Holle frowned. " 'Tis a good point."
Rainhart looked around. They were about to cross through the barbican and into the castle. "Here we go," he murmured as the shadow of the great gate covered them.
"Keep your chin up, brother," Holle murmured.
Without looking back, Rainhart nodded. They dismounted in the bailey, and a groom led the horses away. When Rainhart hesitated, Holle said, "This way," gesturing to a long cloister.
As they were walking, the Queen emerged from the cloister. "My dear ones," she called. "Oh, look how you've both grown. Maldwyn, come here so I may see all of my children together at last."
Maldwyn, whom Rainhart remembered as a surly fifteen-year-old, was now a louche young man with the same flaxen hair as Holle, which he wore down around his shoulders and covered by a round cap. "Rainhart, upon my words," Maldwyn drawled. "After all these years in the marches, I half-expected you to appear smothered in furs with a belt of rabbit's tails."
"It's a little warm for my bearskin cloak," said Rainhart.
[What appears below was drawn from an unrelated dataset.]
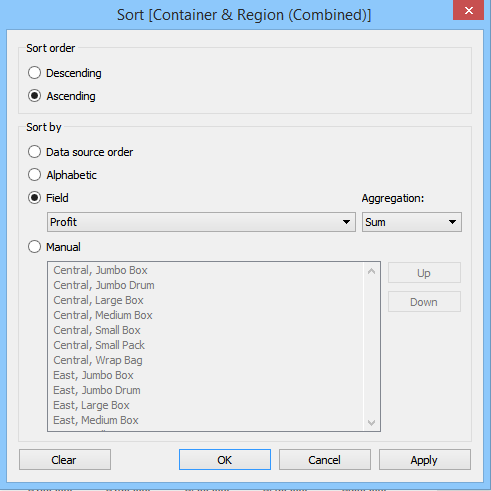Select East, Large Box list item

[x=91, y=405]
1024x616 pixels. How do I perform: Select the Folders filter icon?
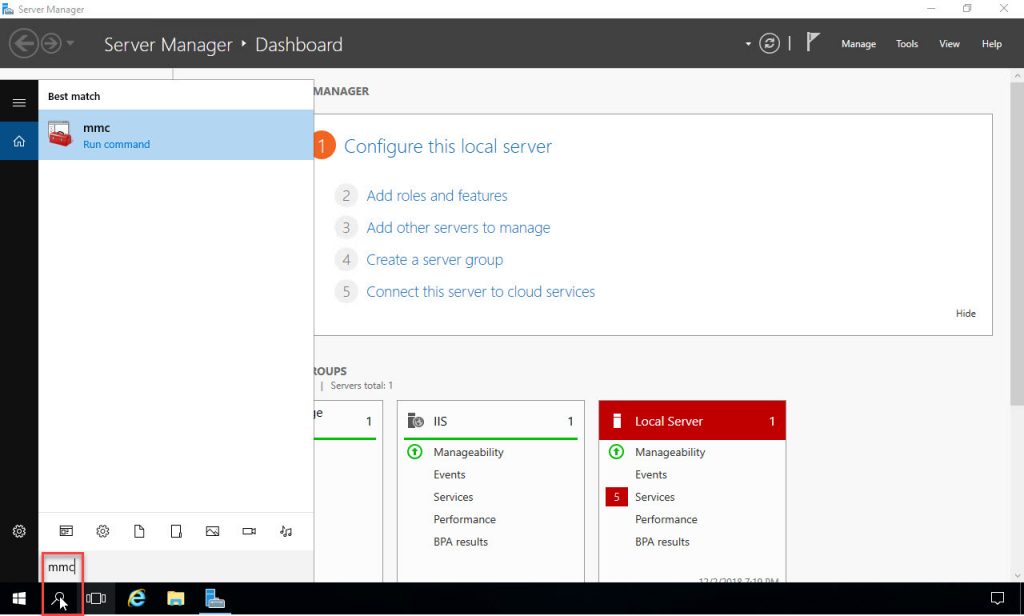point(176,531)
The brothers sized each other up. Rainhart was taller and a little broader than Maldwyn these days, although the court ladies would no doubt prefer Maldwyn's bright hair, soft nails and smooth manners to Rainhart's gruff marcher ways. After a moment, Maldwyn smiled, revealing two gold teeth. "Brother, embrace me," he said. "It has been too long."
They clapped each other on the back. "Do you hunt?" said Maldwyn.
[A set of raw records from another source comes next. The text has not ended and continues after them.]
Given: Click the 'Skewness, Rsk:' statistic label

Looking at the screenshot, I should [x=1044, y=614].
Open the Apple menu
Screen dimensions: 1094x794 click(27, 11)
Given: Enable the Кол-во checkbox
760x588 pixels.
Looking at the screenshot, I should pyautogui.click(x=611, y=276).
Rainhart nodded. "Different game, I suspect. It's been a while since we saw deer in the high mountains. I think the wolves ate them all."
"Good, you'll be my assistant in organising the hunt for the barons, then. You'll be glad for something to take your mind off nuptials."
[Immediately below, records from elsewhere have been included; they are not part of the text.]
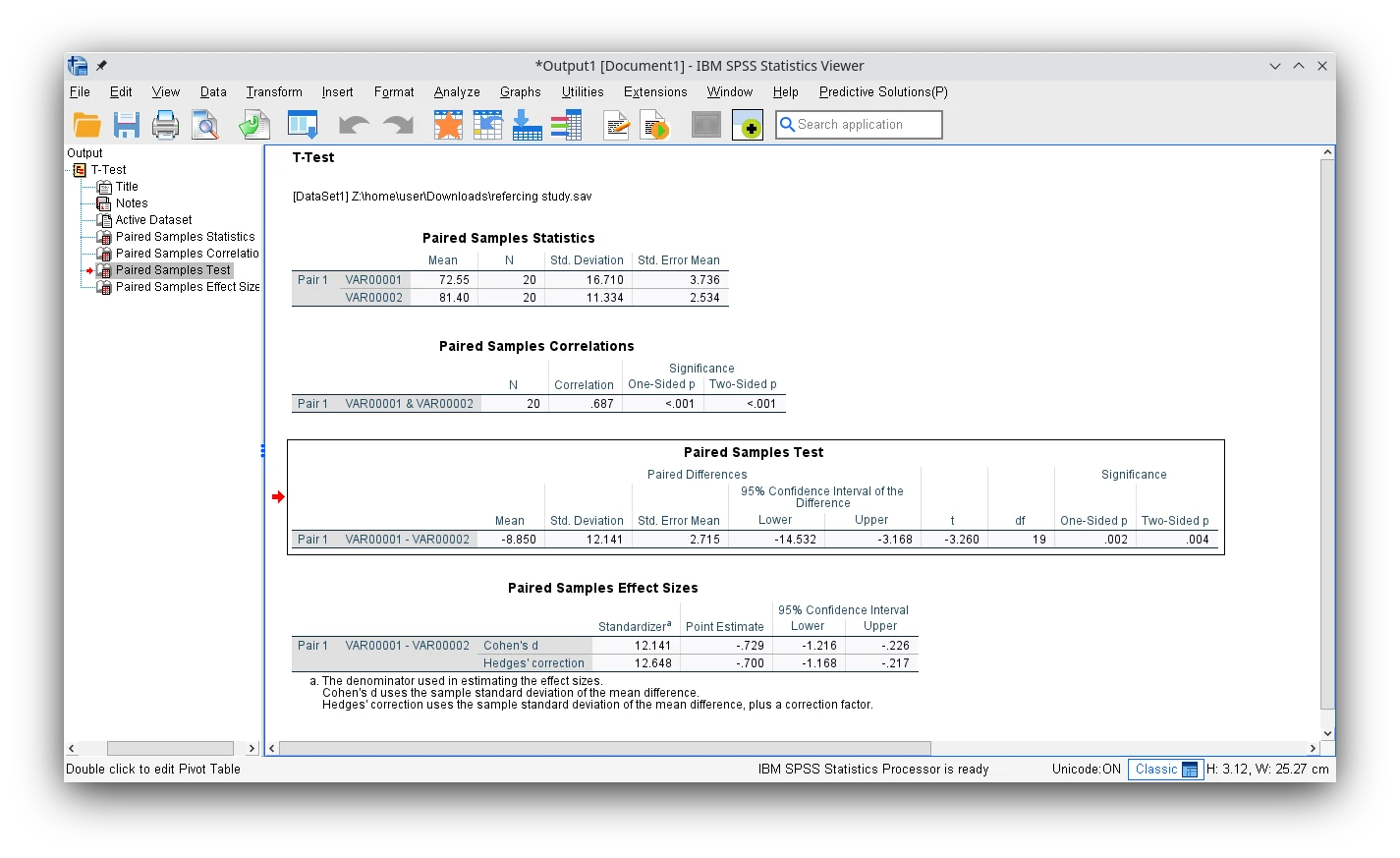Click the Run script icon with green play

(x=654, y=125)
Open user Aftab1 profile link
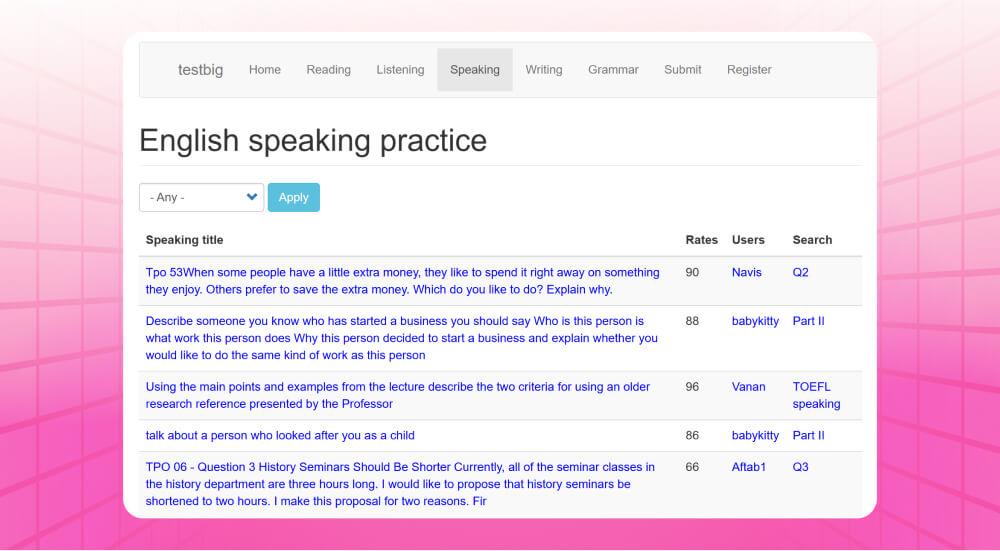 [749, 467]
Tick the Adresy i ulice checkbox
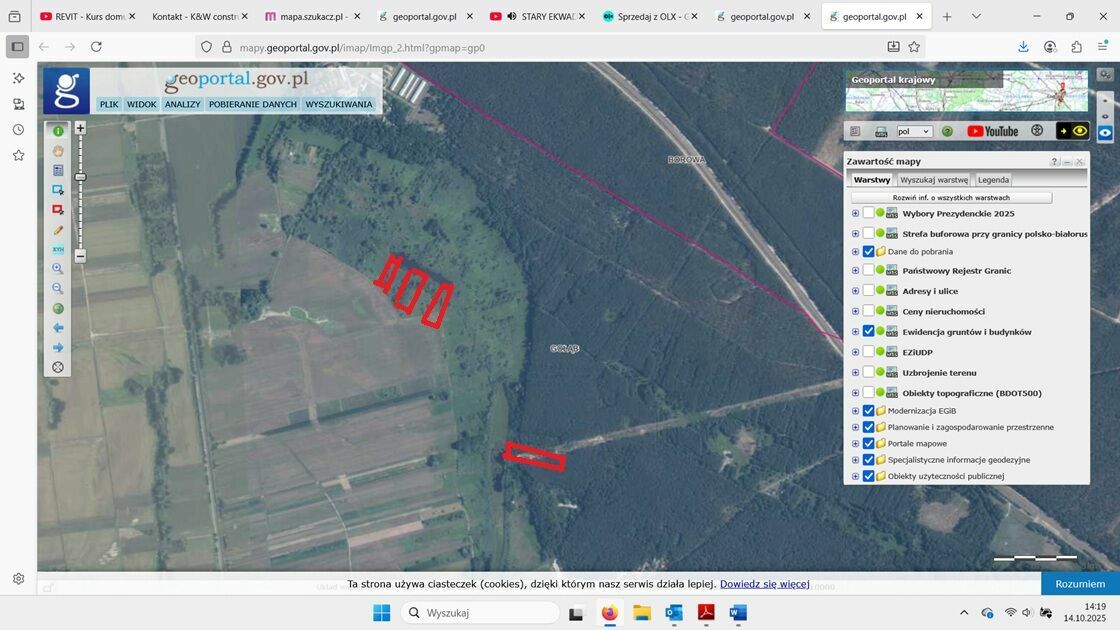Viewport: 1120px width, 630px height. [x=868, y=291]
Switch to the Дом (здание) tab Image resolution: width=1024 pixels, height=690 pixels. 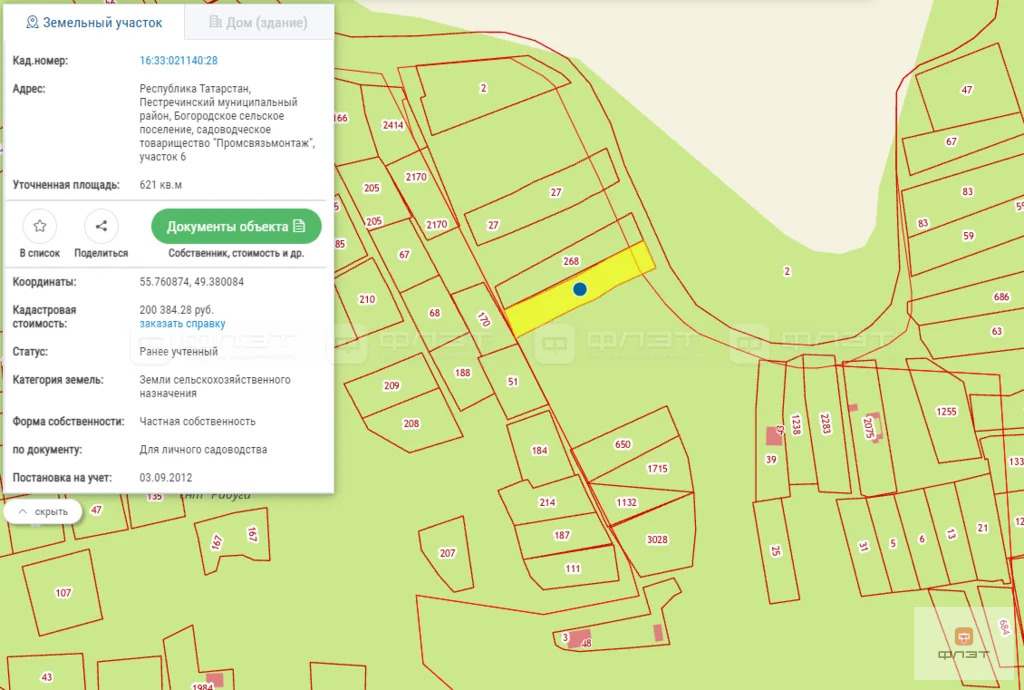[x=259, y=22]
Holle, who had been talking to the Queen said, "And speaking of nuptials, where is your wife, Maldwyn?"
"Oh, she's around somewhere, I expect," said Maldwyn without interest.
"And Lady Philomena?" Holle persisted. Rainhart looked quickly at her; he had been wondering the same thing.
The Queen's brows drew down. "I thought it would be nice for us to be together as a family before all those others come in and interfere."
"Where is the King, then, mother?" Maldwyn drawled.
The Queen reached out and drew him to her, tucking her hand in the crook of his elbow. "You know he is very busy with matters of state," she said. "If only that--Crown Prince Tancred were any help at all, perhaps things would not fall so heavily on your father's shoulders."
Holle and Rainhart exchanged looks. The Queen batted away the unpleasant topic. "Come along inside and out of this baking sun," she said. "I--"
Whatever the Queen was going to say next was interrupted by a shriek, and then a cacophony of barking. "Oh no," said Rainhart. A quick glance around him confirmed Briga was nowhere to be seen.
He sprinted in the direction of the shriek, through the cloisters and into the castle courtyard. He found a girl, a few years younger than him, backed up against a hedge while Briga yapped and gambolled around her.
"Briga, to heel," he said, and the hound wheeled and trotted over to him, tongue lolling.
Meanwhile, the girl was releasing her breath and dusting off her skirt. The first thing he noticed was her eyes, which were large and dark, and sat under straight, quizzical eyebrows. She was pretty in a petite, small-boned way, with olive skin and black hair. "I'm--I apologise for my dog," he said. "She sometimes forgets how big she is."
"It's no bother," said the girl, putting her hand on her chest. "I'm sorry I shrieked." She gave a rueful smile. "I was startled, that's all."
"Lady Philomena," said the Queen, striding past Rainhart. "Were you the source of that noise fit to wake the lesser gods?" She threw up her hands.
"I do apologise, your majesty," said Philomena.
"And in front of Prince Rainhart, too. No doubt you've given him a disgust of you with that display."
"Prince Rainhart," Philomena echoed, her wide eyes going to Rainhart's face. "Oh."
"Not at all," said Rainhart, stepping forward and taking Philomena's hand in his. "It is, ah, very nice to meet you, Lady Philomena." But he didn't miss the way her hand shook, or the wary eye she kept on Briga.